◆ **Work to be completed**: There is a line containing "Image resolution: width=388" in the records below. Repeat it and every line after it, exactly, through the final line, but no pictures.
(Material provided begins)
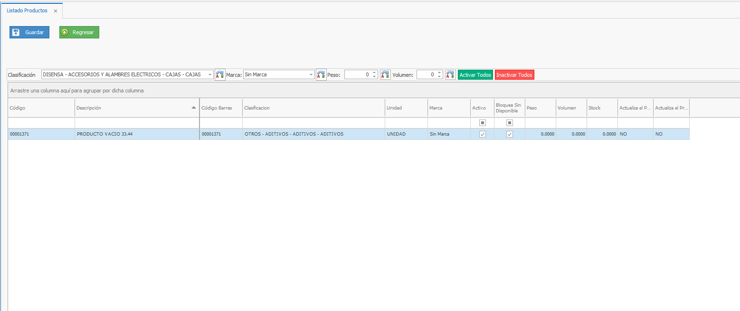
Task: Click the Clasificacion column filter field
Action: [313, 123]
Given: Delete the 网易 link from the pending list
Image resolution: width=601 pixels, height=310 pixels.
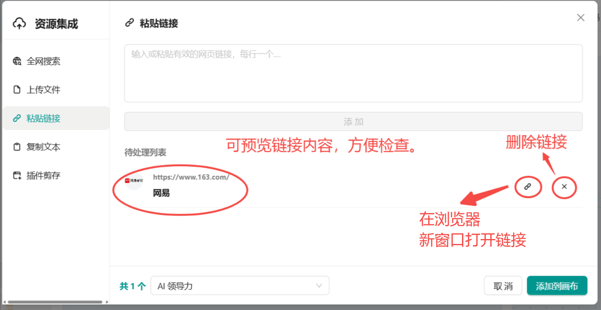Looking at the screenshot, I should pos(564,186).
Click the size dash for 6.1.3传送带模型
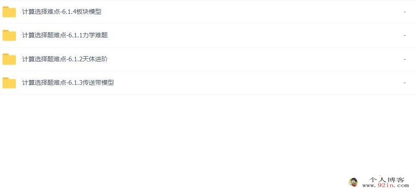This screenshot has height=191, width=417. tap(404, 83)

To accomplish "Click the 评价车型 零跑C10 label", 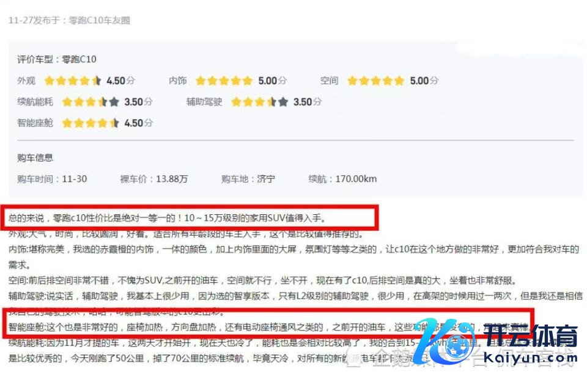I will 56,59.
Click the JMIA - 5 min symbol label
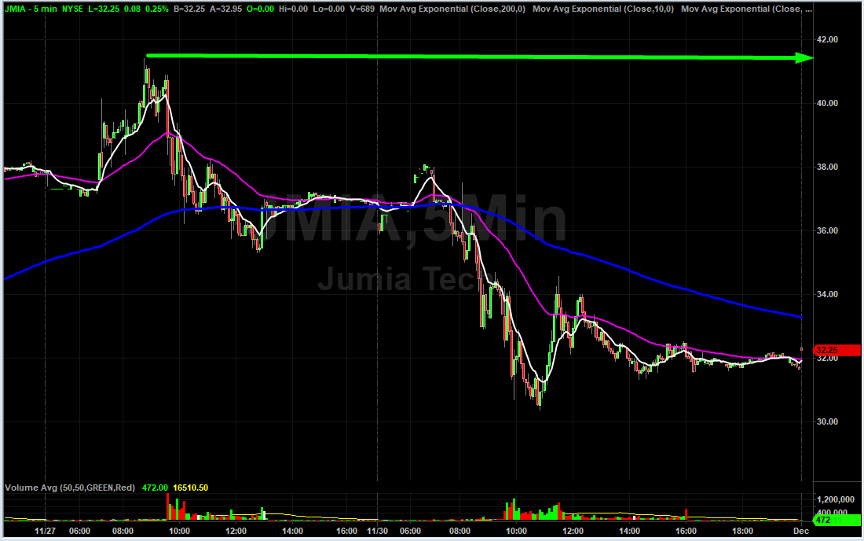The image size is (864, 541). coord(31,9)
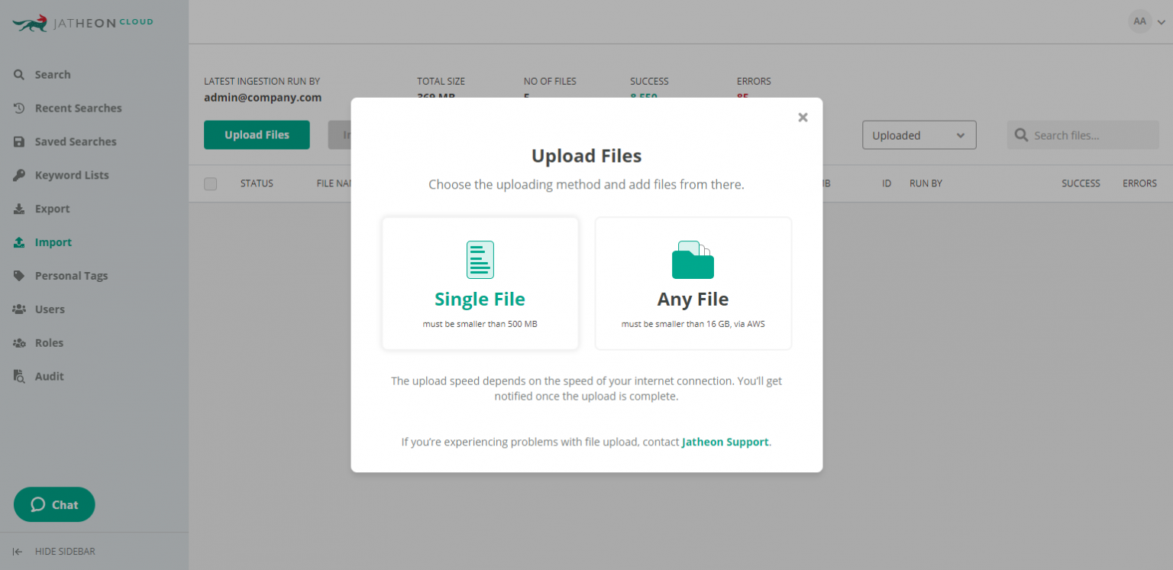Select the Roles sidebar icon
The width and height of the screenshot is (1173, 570).
20,342
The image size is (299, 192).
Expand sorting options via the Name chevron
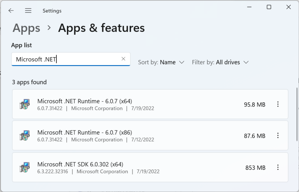182,62
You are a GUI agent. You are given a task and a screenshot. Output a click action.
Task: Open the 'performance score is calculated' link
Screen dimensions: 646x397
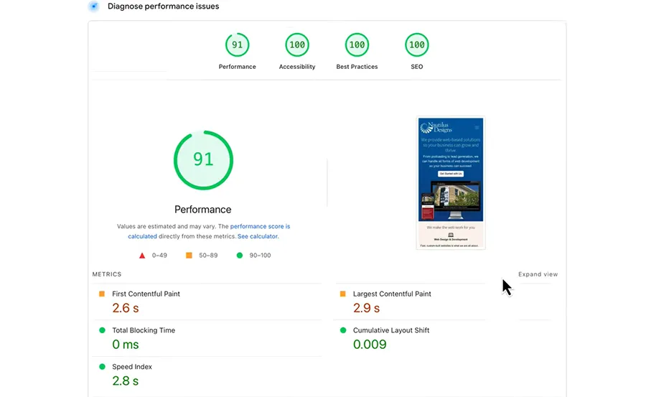point(260,226)
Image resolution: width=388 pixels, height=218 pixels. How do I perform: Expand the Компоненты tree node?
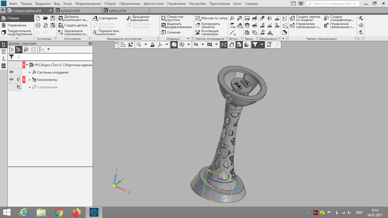[x=30, y=79]
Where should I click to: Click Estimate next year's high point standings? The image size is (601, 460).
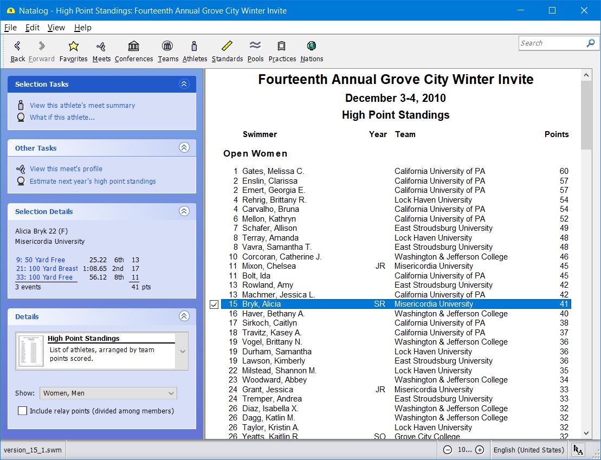click(93, 182)
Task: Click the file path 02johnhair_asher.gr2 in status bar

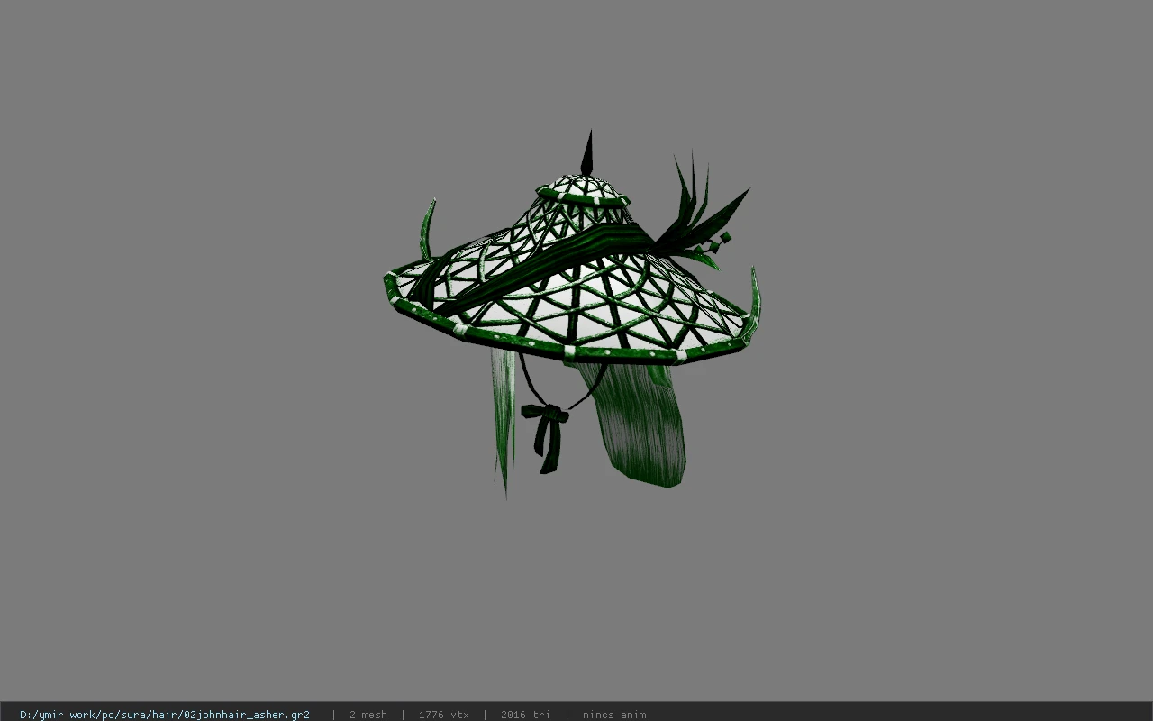Action: click(x=165, y=715)
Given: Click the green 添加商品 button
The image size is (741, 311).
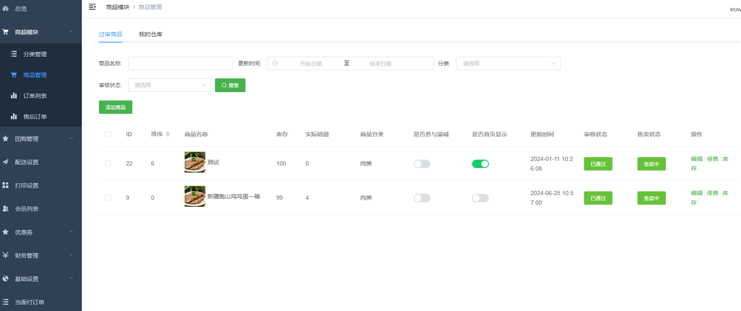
(Material provided ends)
◆ **Answer box**:
Image resolution: width=388 pixels, height=218 pixels. How do I perform: Expand the Компоненты tree node?
[x=30, y=79]
Where should I click to: Click Estimate next year's high point standings? The image size is (601, 460).
click(93, 182)
Task: Click the file path 02johnhair_asher.gr2 in status bar

Action: click(x=165, y=715)
Given: Click the green 添加商品 button
The image size is (741, 311).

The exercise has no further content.